• **EXTRACTED RECORDS**

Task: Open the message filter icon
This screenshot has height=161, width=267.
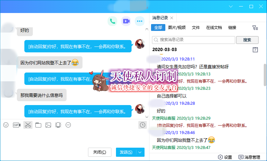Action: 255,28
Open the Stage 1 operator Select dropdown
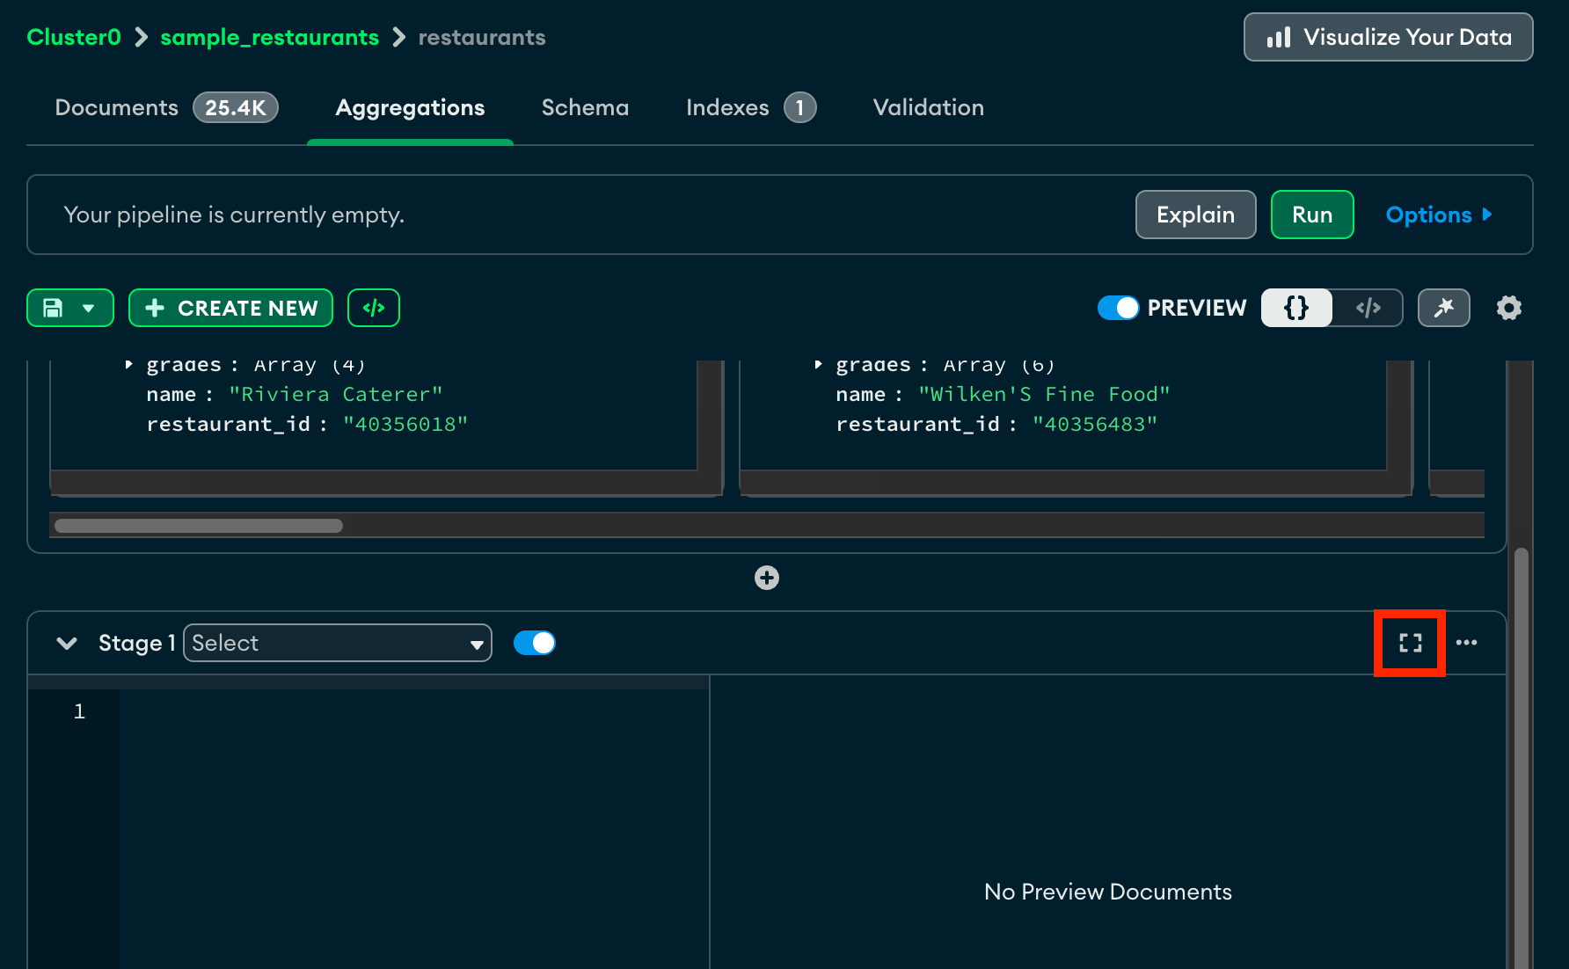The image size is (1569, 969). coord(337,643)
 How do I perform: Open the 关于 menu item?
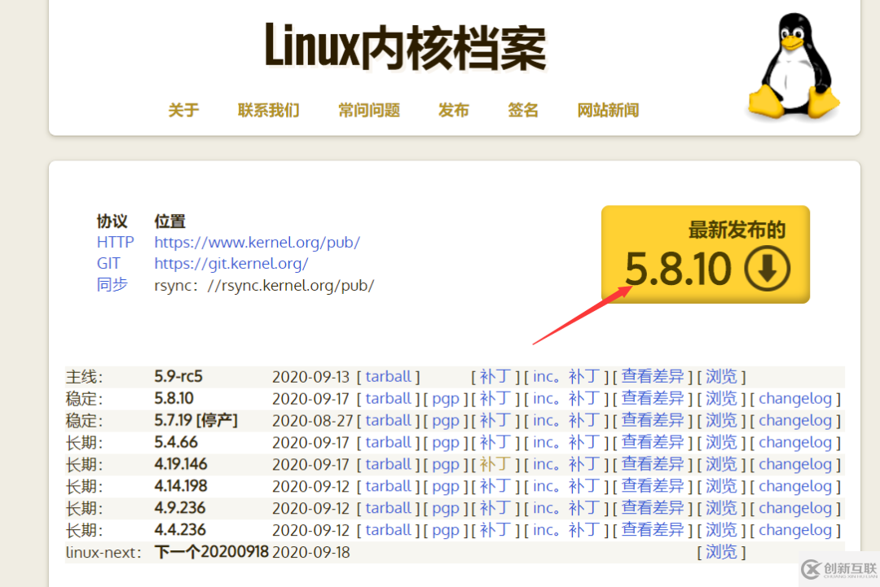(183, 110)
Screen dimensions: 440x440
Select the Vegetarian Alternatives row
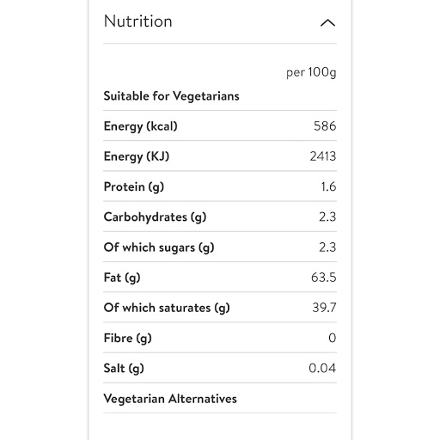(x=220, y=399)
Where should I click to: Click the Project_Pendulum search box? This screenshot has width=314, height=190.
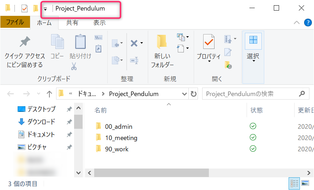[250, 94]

--

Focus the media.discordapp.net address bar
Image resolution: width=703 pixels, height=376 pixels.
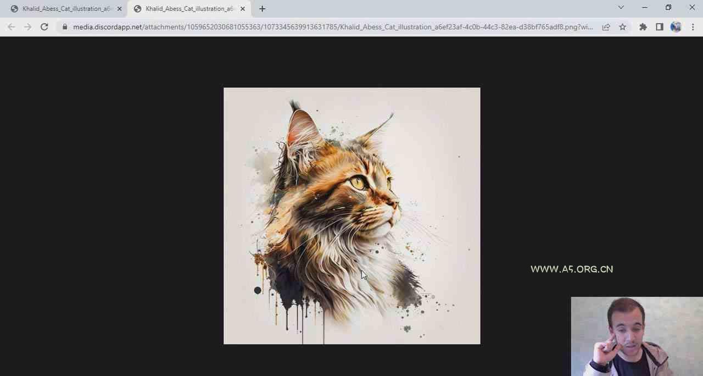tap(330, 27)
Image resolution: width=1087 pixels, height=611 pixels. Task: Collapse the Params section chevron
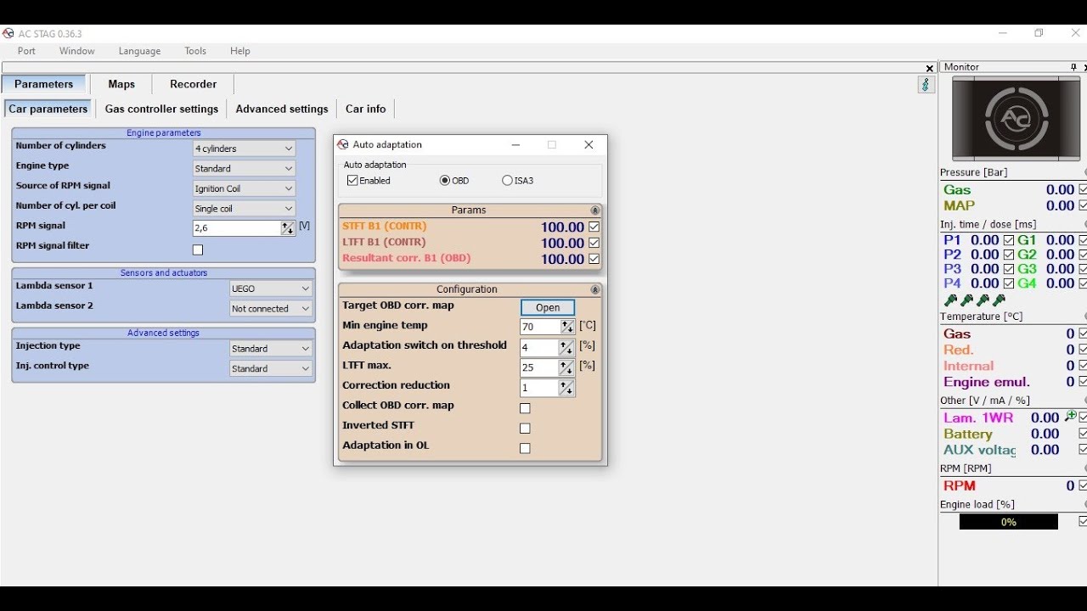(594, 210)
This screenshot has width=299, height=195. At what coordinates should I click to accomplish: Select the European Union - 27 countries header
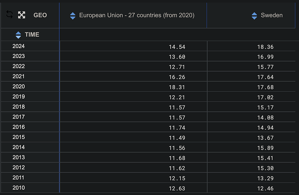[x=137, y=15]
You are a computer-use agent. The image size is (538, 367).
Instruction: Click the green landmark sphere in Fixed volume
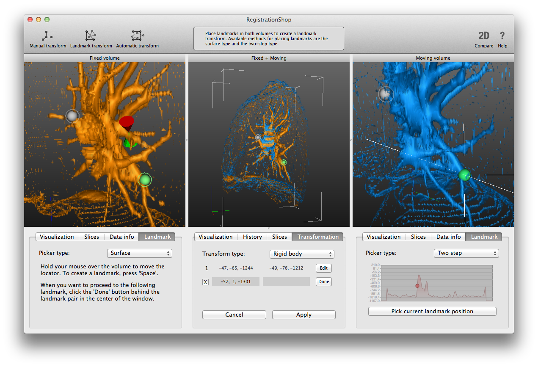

• **GOAL OF THE EXERCISE**
Using the entries above, reproduce word for word only the lines from the one that contains "Focus the media.discordapp.net address bar" to the one that contains "Instruction: Click the", both ends included, and drop every picture.

• **PROBLEM SOLUTION**
Focus the media.discordapp.net address bar
Image resolution: width=703 pixels, height=376 pixels.
tap(330, 27)
Image resolution: width=1087 pixels, height=611 pixels. Task: Collapse the Params section chevron
(594, 210)
This screenshot has width=299, height=195. At what coordinates should I click to accomplish: Select the European Union - 27 countries header
[x=137, y=15]
You are a computer-use agent. The image size is (538, 367).
Instruction: Click the green landmark sphere in Fixed volume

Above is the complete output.